Parle-t-on assez de la prématurité ?

A. G. : Non, pas assez. Pourtant il y a de plus en plus de naissances prématurées, plus de 60 000 par an. C'est peu par rapport aux naissances qui se déroulent à terme, mais ça reste un chiffre croissant.

Vous évoquez aussi les regards des autres, qui n'est pas malveillant, mais insiste sur le fait que la "norme" n'est pas d'avoir un bébé prématuré.

A. G. : Chaque enfant est différent et certains peuvent avoir des traits marqués par le parcours hospitalier, et il y a toujours des commentaires sur les bébés. On nous dit : "Ah bon, il a deux mois ?" et quand on répond qu'il est prématuré, on voit les regards changer. Les gens ne se rendent pas compte de ce que les autres peuvent vivre. Celui ou celle qui n'est pas passé·e par le service de néonatalogie ne comprendra pas que les parents de prématurés ne voudront pas qu'on touche son enfant, ou craindront qu'il se blesse. Mais on a peur du retour en néonat'. On a peur.

Aujourd'hui, comment va votre fils ?

A. G. : Il va très bien ! Il a gardé très peu de séquelles de sa prématurité, c'est un petit garçon espiègle (rires). Le suivi a baissé depuis sa naissance mais il est toujours suivi. Il a deux petits frères qui sont nés à terme, le second ne voulait même pas sortir, comme quoi !

Selon vous, que manque-t-il pour que la prématurité se vive mieux ?

A. G. : Il faudrait mieux préparer et accompagner les parents. La prise en charge en fonction des hôpitaux est bonne. Il y a des parents qui comme moi savaient qu'ils allaient accoucher prématurément, d'autres ne le savaient pas du tout.

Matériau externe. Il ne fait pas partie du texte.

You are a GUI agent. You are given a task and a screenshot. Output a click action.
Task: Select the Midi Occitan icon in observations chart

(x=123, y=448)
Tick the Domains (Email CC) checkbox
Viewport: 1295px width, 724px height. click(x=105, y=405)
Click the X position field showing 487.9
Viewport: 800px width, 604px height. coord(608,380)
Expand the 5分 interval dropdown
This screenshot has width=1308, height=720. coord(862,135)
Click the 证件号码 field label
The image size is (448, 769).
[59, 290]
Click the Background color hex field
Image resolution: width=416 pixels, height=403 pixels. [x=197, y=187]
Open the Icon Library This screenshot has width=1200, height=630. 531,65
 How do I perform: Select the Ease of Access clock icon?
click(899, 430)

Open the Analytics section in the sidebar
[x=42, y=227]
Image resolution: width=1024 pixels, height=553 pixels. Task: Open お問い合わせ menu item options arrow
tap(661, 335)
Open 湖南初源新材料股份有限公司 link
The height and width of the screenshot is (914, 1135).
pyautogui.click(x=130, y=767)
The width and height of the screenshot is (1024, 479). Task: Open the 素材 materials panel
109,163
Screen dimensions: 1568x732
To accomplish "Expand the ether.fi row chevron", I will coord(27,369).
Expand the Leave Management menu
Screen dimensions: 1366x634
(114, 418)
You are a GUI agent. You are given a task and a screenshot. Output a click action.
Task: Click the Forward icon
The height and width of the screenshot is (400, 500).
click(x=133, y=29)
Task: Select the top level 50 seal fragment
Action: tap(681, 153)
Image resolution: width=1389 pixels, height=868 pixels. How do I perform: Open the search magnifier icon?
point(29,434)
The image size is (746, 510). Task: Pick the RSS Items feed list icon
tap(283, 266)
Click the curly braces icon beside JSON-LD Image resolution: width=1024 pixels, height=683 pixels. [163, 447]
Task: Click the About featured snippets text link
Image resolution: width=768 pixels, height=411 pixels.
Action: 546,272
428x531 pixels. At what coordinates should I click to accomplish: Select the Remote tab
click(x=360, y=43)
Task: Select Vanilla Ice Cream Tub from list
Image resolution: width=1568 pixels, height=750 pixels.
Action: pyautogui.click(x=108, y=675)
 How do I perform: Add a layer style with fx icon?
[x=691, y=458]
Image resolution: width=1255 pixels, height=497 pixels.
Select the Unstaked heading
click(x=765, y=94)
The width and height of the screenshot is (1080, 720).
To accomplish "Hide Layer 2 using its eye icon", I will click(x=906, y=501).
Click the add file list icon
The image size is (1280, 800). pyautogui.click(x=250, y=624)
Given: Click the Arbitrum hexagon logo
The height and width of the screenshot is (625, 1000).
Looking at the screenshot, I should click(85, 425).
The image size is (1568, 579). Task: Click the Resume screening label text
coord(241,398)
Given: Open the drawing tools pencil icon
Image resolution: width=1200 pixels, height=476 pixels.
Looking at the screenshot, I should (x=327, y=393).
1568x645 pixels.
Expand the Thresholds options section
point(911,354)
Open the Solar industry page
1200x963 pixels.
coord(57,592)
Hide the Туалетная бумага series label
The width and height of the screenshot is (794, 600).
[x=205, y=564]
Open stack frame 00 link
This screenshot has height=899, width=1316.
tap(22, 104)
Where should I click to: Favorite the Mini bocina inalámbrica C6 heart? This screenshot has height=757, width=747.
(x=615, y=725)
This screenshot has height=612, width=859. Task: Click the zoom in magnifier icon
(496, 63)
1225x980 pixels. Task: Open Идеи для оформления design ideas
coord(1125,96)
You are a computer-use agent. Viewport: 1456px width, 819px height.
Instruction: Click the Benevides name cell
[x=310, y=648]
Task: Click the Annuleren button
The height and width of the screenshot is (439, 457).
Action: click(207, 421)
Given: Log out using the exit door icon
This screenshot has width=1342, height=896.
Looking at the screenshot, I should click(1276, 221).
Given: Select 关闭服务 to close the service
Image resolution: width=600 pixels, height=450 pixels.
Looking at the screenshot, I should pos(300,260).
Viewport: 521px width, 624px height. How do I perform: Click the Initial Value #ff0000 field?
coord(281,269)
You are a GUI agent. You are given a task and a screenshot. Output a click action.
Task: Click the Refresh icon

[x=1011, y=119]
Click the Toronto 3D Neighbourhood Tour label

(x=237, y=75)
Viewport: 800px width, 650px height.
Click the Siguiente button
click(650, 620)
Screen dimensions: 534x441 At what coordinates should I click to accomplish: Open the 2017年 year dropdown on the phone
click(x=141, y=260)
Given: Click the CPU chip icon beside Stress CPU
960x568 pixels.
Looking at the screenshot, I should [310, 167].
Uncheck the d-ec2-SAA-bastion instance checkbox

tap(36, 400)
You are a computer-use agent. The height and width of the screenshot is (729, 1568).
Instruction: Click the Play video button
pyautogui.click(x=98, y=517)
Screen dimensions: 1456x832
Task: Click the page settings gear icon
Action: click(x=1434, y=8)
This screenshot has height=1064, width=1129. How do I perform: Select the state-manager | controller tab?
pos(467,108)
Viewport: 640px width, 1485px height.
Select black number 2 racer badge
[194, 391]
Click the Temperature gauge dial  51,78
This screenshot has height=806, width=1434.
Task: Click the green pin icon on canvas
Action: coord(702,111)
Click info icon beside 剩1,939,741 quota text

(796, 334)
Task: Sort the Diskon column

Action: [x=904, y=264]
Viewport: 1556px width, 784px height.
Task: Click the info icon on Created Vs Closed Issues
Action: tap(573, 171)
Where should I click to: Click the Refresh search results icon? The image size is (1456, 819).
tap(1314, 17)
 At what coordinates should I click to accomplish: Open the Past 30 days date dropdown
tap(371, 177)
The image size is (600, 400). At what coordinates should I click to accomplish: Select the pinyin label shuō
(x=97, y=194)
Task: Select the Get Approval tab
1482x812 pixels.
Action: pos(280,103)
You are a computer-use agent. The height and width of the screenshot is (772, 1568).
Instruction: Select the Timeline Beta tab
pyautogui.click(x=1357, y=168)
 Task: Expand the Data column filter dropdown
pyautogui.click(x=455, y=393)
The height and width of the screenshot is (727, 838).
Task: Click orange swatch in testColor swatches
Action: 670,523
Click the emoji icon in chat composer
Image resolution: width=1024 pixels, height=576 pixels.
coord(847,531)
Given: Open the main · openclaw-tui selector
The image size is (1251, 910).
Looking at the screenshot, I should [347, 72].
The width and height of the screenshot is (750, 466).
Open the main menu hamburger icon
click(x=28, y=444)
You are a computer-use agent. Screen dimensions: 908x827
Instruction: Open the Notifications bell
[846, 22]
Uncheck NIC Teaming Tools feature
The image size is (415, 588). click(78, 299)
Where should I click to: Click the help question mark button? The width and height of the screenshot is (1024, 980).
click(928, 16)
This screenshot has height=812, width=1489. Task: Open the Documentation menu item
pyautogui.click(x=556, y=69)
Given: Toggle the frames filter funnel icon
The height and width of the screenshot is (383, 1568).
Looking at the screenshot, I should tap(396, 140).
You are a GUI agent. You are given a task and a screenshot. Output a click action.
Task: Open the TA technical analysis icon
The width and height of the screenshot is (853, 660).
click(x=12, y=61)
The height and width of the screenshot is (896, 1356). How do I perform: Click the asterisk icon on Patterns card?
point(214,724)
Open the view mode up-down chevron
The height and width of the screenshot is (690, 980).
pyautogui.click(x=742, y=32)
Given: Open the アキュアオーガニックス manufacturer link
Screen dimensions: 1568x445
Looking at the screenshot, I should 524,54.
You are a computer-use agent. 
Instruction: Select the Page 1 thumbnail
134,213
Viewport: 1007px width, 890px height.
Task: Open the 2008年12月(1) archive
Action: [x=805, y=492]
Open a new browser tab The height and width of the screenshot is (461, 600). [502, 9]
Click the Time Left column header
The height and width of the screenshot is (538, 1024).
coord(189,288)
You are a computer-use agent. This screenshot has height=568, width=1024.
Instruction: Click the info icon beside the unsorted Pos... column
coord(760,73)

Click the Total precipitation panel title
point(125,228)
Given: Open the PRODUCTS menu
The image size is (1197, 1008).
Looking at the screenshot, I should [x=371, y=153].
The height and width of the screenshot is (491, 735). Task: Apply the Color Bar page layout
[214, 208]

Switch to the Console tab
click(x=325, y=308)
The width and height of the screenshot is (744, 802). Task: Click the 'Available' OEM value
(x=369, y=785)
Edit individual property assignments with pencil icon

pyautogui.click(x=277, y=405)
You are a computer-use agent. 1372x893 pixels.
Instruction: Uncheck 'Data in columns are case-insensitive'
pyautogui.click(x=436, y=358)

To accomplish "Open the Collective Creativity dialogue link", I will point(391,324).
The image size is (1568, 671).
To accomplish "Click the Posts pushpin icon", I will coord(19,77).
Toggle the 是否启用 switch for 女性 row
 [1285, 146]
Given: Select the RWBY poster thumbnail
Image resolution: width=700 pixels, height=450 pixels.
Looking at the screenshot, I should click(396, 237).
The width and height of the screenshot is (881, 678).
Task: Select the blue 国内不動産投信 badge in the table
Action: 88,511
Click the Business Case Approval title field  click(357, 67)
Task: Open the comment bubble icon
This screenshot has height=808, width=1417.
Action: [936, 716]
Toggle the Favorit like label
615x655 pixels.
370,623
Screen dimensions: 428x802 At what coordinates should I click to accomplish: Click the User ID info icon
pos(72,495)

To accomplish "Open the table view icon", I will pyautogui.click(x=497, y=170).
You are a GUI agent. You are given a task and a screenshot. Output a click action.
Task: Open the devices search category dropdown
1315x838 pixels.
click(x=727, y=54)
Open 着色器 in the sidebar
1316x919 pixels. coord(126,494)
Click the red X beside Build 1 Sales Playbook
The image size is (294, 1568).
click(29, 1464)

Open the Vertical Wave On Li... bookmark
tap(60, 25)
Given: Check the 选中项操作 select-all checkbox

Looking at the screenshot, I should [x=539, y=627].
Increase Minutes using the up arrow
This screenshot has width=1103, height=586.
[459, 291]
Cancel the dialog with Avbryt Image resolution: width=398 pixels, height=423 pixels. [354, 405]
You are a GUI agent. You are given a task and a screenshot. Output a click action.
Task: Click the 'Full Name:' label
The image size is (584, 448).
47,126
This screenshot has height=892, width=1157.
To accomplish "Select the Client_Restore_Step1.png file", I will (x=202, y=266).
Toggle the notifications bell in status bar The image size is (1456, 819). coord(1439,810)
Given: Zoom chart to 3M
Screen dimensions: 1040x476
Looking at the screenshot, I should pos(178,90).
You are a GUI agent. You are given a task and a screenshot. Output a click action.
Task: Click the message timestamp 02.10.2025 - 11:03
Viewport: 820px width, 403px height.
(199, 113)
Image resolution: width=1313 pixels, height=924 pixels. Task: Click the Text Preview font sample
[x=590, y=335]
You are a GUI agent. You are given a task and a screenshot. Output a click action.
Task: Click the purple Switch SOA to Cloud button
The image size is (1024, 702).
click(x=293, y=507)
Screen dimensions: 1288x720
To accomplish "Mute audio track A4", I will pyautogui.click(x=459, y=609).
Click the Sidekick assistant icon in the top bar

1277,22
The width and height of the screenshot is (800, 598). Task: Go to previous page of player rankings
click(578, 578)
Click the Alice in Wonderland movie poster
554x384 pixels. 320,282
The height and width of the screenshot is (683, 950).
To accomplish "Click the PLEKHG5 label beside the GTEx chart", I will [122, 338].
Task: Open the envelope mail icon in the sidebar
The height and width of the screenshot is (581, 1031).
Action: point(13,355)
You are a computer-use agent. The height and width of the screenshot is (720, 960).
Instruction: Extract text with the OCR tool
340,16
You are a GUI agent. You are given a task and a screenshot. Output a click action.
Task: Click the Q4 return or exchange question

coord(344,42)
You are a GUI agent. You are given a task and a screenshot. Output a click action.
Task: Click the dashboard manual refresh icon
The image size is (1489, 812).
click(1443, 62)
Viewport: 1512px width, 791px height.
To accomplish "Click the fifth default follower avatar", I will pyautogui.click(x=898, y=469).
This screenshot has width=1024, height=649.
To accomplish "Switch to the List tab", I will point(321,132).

Pour les aider, il faut bien leur expliquer, être bienveillant, leur dire ce qu'il va se passer, les conséquences, mais aussi leur procurer les différentes sources d'informations et les contacts de groupes de parole où l'on peut s'entraider, parler, écouter. J'aurais beaucoup aimé avoir l'expérience d'un parent qui avait déjà traversé ça. Une sensibilisation et une information en amont, ainsi qu'un accompagnement par les soignants et les psychologues, sont indispensables.

Aujourd'hui, les parents concernés bénéficient d'avancées, heureusement. On avance.

Mon fils, ce petit guerrier, d'Anaëlle Guiné.